Only selecting bands from S2 that we are interested in. The water quality indices we want to calculate use bands 1, 2, 3, 4, and 8, thus we only choose those bands plus the scene classification.

[4]:
res_S2.output_bands = ["B01","B02","B03","B04","B08","SCL"]

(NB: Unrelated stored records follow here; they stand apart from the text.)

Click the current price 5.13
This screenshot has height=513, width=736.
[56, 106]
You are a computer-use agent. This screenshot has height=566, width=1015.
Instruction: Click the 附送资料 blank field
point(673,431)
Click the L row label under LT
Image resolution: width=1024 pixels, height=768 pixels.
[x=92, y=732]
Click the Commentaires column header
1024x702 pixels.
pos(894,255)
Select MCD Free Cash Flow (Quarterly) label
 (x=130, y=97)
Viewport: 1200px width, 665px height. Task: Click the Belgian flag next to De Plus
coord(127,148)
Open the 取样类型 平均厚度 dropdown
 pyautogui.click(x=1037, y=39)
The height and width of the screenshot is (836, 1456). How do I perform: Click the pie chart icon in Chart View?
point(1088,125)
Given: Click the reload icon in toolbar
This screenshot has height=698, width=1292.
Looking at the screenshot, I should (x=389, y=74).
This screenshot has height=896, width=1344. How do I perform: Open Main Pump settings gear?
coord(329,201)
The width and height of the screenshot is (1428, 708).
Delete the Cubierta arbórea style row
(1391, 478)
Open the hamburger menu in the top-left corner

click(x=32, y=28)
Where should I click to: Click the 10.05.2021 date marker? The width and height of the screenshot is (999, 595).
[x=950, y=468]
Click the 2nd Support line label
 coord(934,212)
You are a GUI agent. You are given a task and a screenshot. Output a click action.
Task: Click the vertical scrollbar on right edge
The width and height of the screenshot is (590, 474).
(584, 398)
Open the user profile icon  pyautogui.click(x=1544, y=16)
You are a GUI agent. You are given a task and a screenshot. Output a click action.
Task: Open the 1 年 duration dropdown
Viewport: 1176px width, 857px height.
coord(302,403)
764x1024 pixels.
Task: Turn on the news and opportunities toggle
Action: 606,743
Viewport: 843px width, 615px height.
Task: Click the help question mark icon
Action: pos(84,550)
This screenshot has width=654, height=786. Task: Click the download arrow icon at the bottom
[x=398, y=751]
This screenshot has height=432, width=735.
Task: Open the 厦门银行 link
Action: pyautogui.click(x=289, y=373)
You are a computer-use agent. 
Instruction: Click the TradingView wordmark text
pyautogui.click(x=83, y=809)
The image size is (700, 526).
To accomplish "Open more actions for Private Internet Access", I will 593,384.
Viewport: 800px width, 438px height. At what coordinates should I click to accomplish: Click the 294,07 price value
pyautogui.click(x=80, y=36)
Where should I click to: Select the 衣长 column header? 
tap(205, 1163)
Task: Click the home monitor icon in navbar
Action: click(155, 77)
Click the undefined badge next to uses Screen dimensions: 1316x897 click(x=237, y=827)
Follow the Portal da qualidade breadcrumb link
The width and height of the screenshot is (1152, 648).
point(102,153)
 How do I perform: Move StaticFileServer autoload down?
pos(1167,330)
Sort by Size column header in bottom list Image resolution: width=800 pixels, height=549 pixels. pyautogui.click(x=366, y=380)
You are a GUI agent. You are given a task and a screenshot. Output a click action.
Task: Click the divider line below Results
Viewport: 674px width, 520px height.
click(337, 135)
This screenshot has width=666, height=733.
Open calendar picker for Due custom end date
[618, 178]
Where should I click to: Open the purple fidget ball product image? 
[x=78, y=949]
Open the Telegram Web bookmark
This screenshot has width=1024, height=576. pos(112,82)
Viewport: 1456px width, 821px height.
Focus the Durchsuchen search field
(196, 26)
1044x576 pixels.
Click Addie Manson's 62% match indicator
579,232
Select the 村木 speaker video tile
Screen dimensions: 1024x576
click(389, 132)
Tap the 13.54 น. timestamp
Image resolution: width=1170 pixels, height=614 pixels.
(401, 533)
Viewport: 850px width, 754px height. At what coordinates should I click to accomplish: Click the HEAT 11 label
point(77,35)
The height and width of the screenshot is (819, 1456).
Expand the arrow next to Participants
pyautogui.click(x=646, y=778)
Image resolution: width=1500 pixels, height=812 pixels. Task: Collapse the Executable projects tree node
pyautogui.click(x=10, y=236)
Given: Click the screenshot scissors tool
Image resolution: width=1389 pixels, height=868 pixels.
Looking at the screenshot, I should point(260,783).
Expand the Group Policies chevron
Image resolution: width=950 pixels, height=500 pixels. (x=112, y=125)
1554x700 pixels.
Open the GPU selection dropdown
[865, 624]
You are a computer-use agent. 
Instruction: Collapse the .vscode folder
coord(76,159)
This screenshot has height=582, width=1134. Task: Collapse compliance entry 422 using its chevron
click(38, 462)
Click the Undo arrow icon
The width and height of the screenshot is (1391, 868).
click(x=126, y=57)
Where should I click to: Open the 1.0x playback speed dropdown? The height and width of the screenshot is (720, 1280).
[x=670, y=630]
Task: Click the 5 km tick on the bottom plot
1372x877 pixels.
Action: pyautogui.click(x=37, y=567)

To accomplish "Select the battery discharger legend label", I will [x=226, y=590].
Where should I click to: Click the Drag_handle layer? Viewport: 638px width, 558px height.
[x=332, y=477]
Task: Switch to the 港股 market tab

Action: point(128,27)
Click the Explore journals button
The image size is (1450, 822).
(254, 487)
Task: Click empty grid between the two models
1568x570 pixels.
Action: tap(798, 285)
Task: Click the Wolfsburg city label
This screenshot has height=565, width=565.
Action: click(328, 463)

5 - Obtain S2 data through Fuse function#

[5]:
fusion = client.fuse(
    catalogs_list=[res_S2],
    additional_info={"Info": "You can put any additional information, such as custom non-raster or non-vector data, in this parameter"}
    )
fusion.dataset
2022-11-07 16:30:23,862 INFO spacesense.core : created everything
[5]:
<xarray.Dataset>
Dimensions:  (time: 18, y: 2357, x: 327)
Coordinates:
  * time     (time) datetime64[ns] 2021-01-01 2021-01-11 ... 2021-12-20
  * y        (y) float32 -2.487 -2.487 -2.487 -2.487 ... -2.504 -2.504 -2.504
  * x        (x) float64 121.3 121.3 121.3 121.3 ... 121.3 121.3 121.3 121.3
Data variables:
    S2_B01   (time, y, x) float32 0.0 0.0 0.0 0.0 0.0 ... 0.0388 0.0388 0.0 0.0
    S2_B02   (time, y, x) float32 0.0 0.0 0.0 0.0 ... 0.0397 0.0401 0.0415 0.0
    S2_B03   (time, y, x) float32 0.0 0.0 0.0 0.0 ... 0.0277 0.0267 0.0264 0.0
    S2_B04   (time, y, x) float32 0.0 0.0 0.0 0.0 ... 0.0184 0.0179 0.0179 0.0
    S2_B08   (time, y, x) float32 0.0 0.0 0.0 0.0 ... 0.0126 0.0122 0.0129 0.0
    S2_SCL   (time, y, x) float32 0.0 0.0 0.0 0.0 0.0 ... 6.0 6.0 6.0 6.0 6.0
Attributes:
    crs:              +init=epsg:4326
    transform:        [ 8.98315284e-05  0.00000000e+00  1.21303645e+02  0.000...
    res:              [8.98315284e-05 7.00728646e-06]
    ulx, uly:         [121.30364507  -2.48706115]
    s2_data_lineage:  {"Data origin": "S3 bucket (ARN=arn:aws:s3:::sentinel-c...
    additional_info:  {'Info': 'You can put any additional information, such ...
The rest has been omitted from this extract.